Supplied data

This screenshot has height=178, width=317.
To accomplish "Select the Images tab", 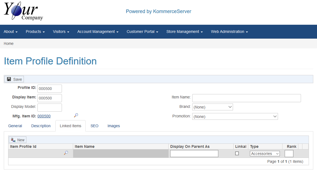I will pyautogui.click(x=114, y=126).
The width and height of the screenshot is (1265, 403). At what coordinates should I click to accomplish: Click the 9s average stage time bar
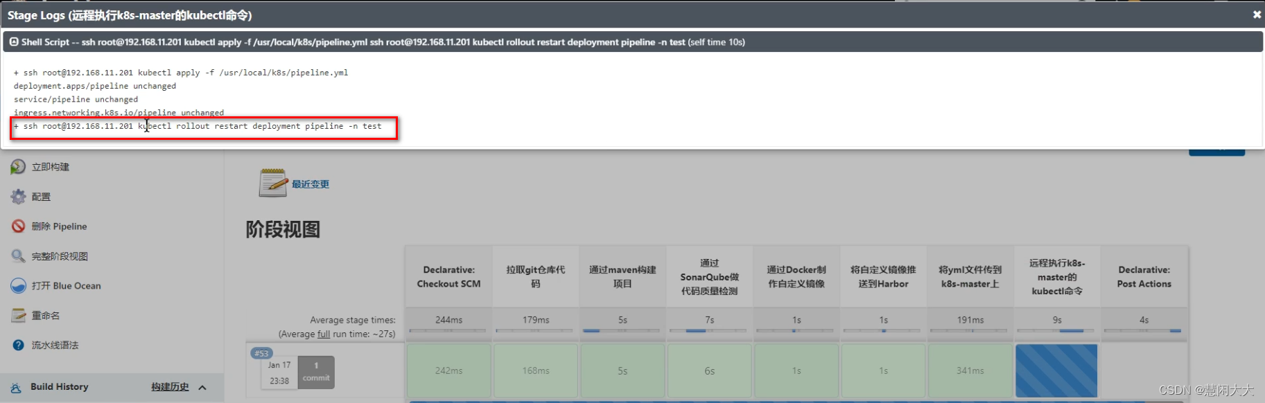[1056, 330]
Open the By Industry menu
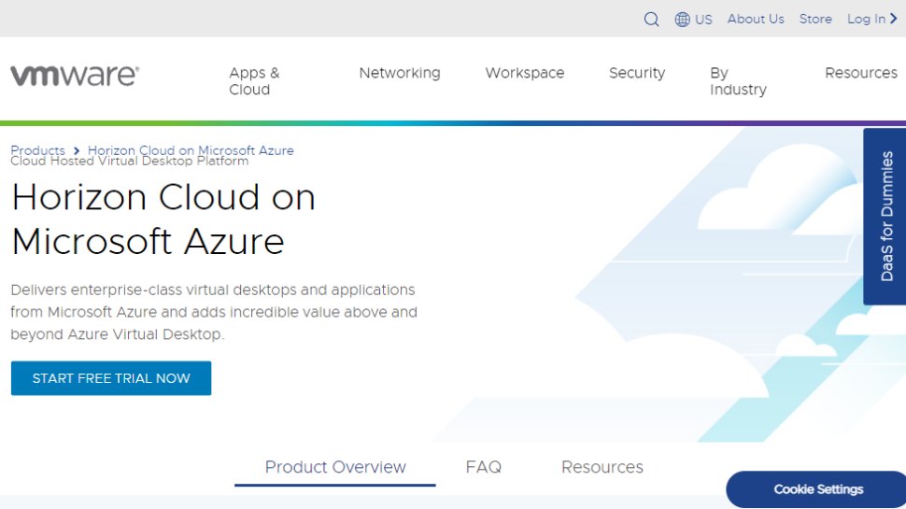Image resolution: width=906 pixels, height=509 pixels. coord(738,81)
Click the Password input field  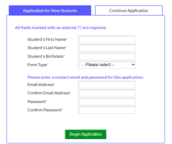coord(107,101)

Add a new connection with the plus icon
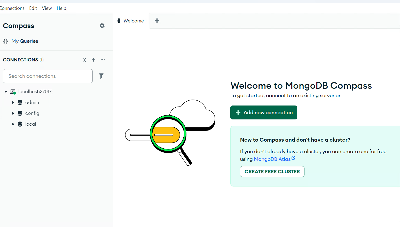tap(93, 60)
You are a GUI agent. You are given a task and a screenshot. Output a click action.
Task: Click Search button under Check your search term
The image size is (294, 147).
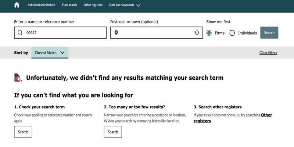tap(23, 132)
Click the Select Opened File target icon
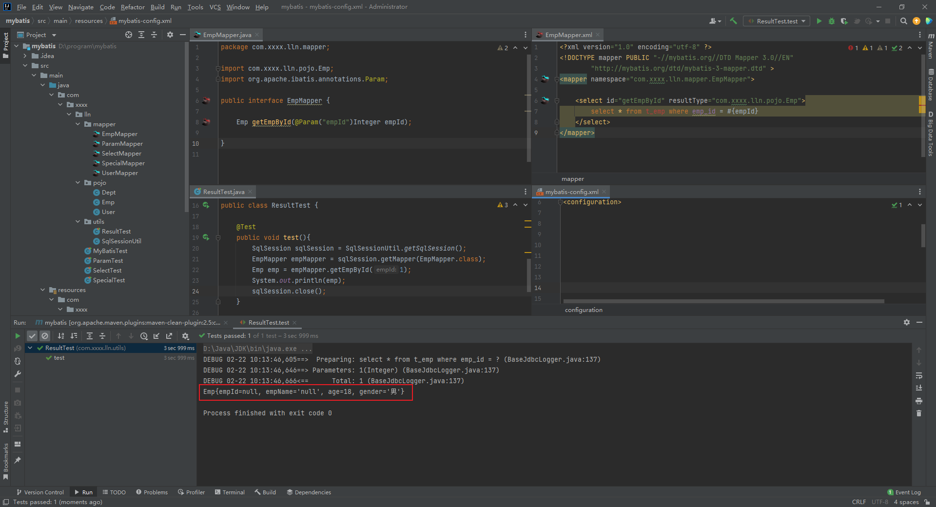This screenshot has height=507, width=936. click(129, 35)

Exercise description
Format everything in the rows above from the line containing "Add a new connection with the plus icon" down to the line containing "tap(23, 132)" as a numbered list, leaving out blank lines and the pictures.

Response
1. Add a new connection with the plus icon
2. tap(93, 60)
3. You are a GUI agent. You are given a task and a screenshot. Output a click action.
4. Task: Click Search button under Check your search term
5. The image size is (294, 147).
6. tap(23, 132)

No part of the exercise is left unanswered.